By pursuing these directions, future research can address current methodological gaps, broaden the applicability of AI-based restoration techniques, and contribute to the sustainable preservation and dissemination of cultural heritage.
6. Conclusions
Sculpture represents a significant component of human cultural heritage. To facilitate the digital restoration of damaged sculptures, this study proposes a novel image restoration method based on generative artificial intelligence technology. This approach enables the digital restoration of artworks while preserving their original artistic style and semantics, providing valuable guidance and reference for art conservators and museums in conducting physical restoration. In this study, a Generative Adversarial Network (GAN) model incorporating dual attention modules and channel converters is introduced to achieve digital restoration of damaged sculptures.

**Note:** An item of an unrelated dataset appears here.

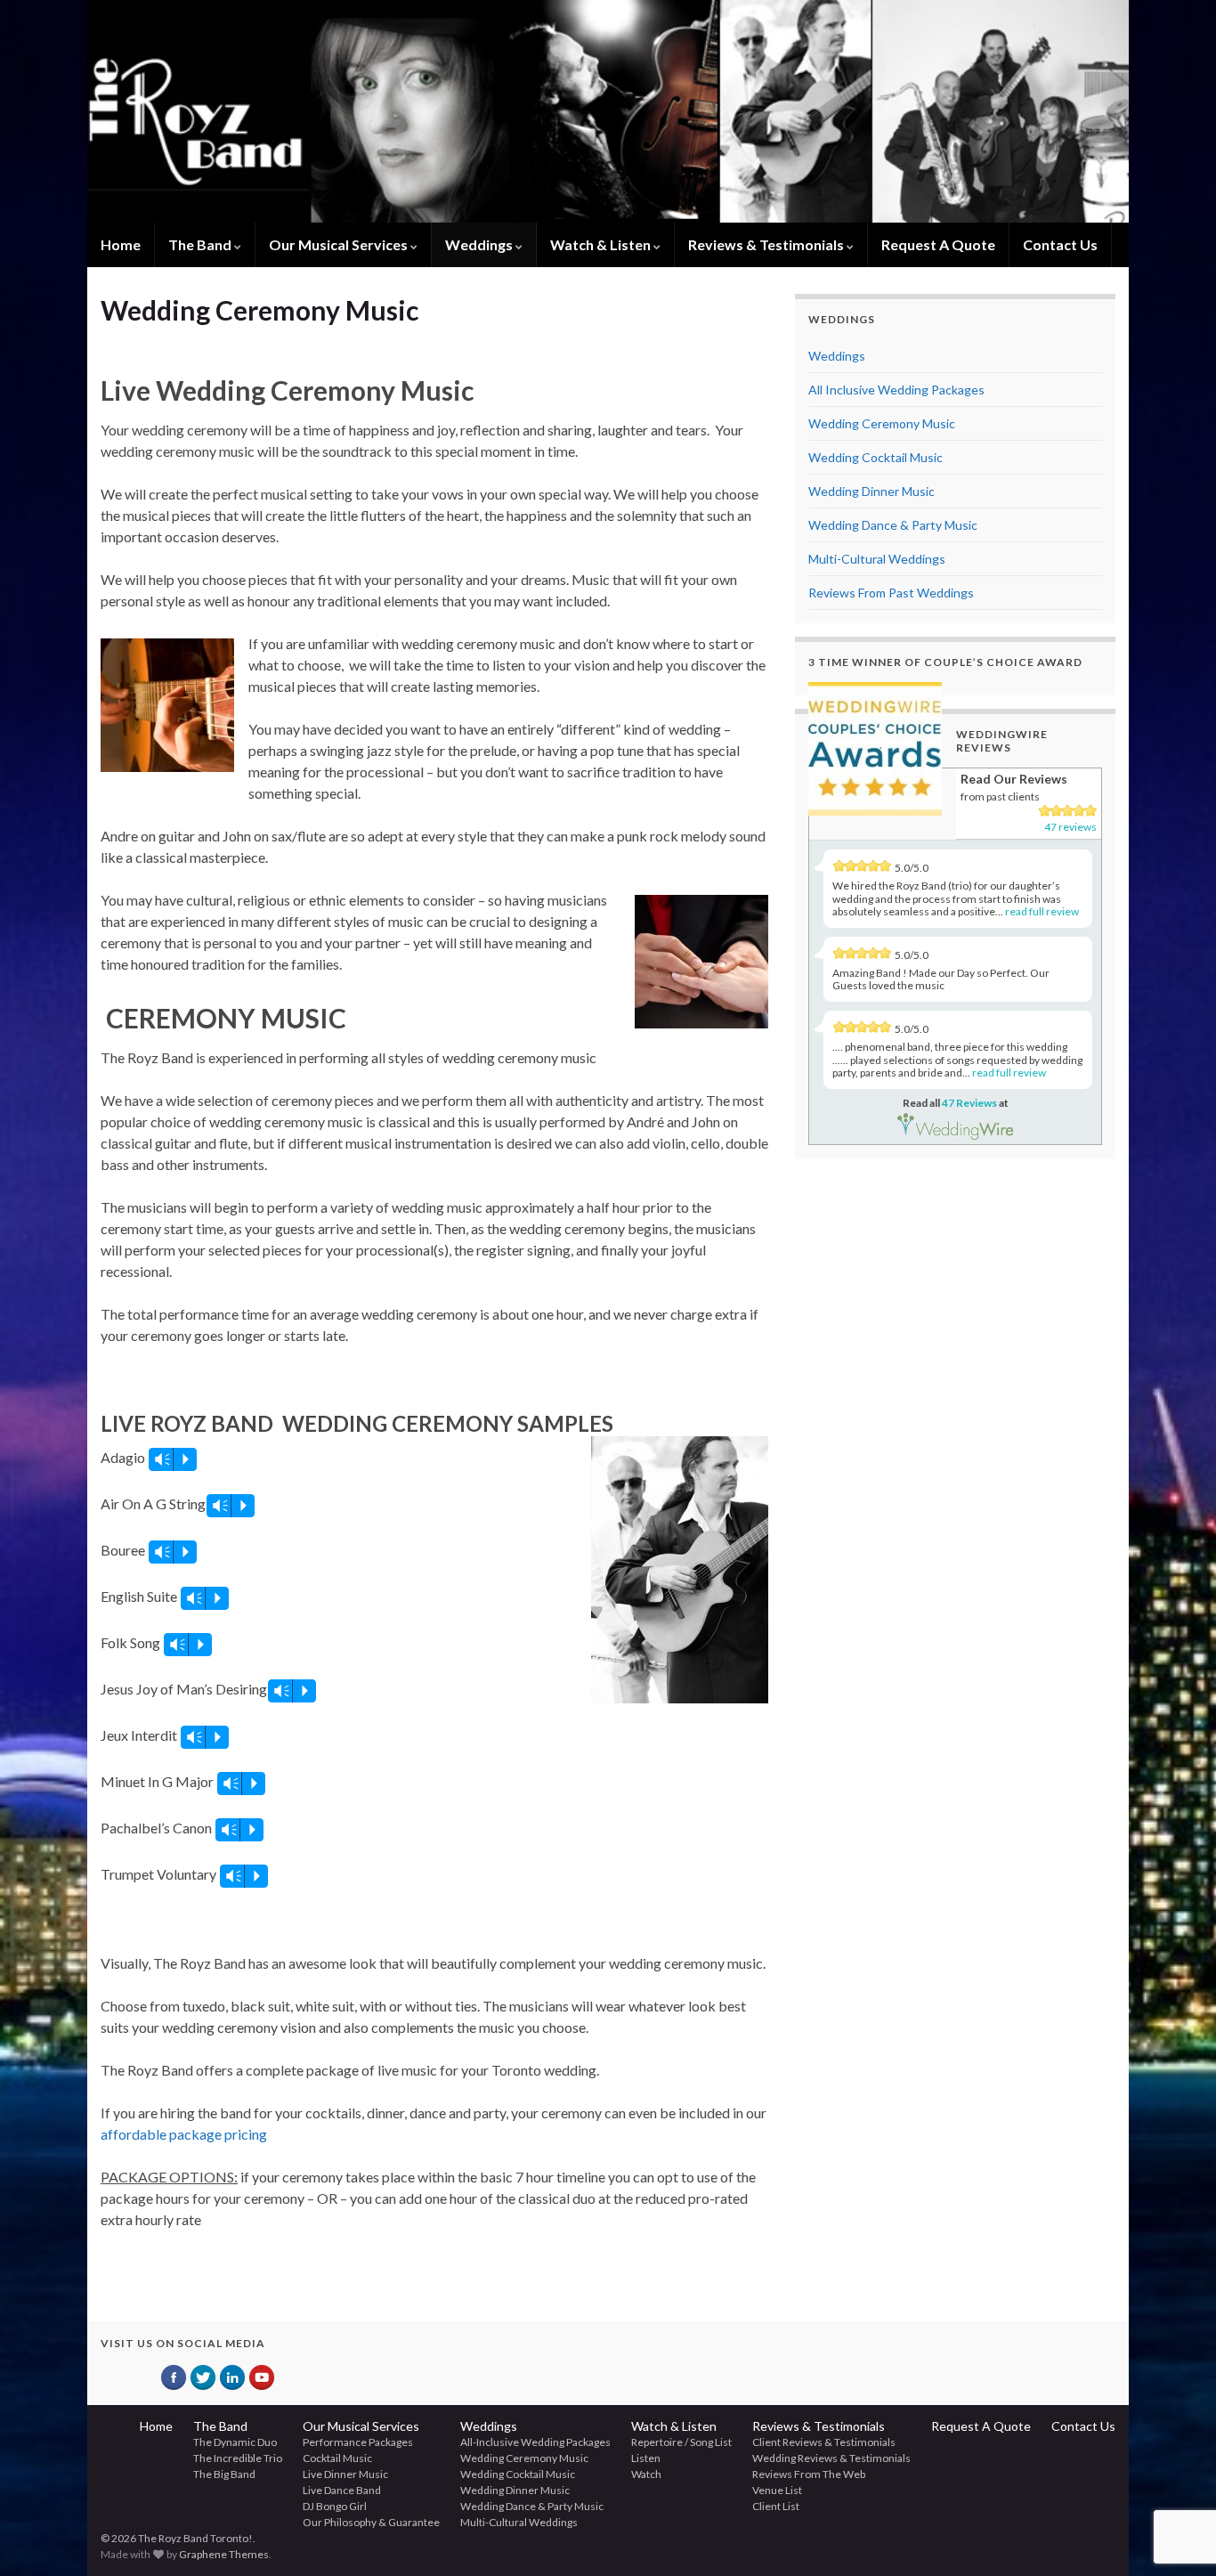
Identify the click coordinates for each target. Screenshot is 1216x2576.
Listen (646, 2458)
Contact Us (1060, 244)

The proposed neural network is trained using a linear combination of perceptual loss, adversarial loss, and structural similarity index (SSIM) loss, enabling high-precision image restoration. A comparative analysis was conducted between traditional sculpture image restoration methods and the improved DCGAN approach. The results demonstrate that the proposed method outperforms existing art restoration techniques in terms of SSIM, mean squared error (MSE), and peak signal-to-noise ratio (PSNR) metrics. The enhanced DCGAN model effectively refines texture details while maintaining overall stylistic consistency between pre- and post-restoration images. Given its superior performance in restoring sculpture color and texture with high structural and stylistic fidelity, the proposed I-DCGAN model holds strong potential for integration into digital heritage management systems. It can be embedded into web- or cloud-based platforms to support automated pre-restoration previews in virtual museums, enabling curators to visualize damaged artworks with high fidelity without physical intervention. In large-scale heritage databases containing visual records such as murals, sculptures, or archaeological images, the model may function as a backend service for batch restoration, annotation, or condition assessment. When integrated with user-friendly interfaces, it further allows restoration professionals, art historians, and museum staff to interactively explore restoration scenarios, thereby enhancing accuracy and efficiency in decision-making.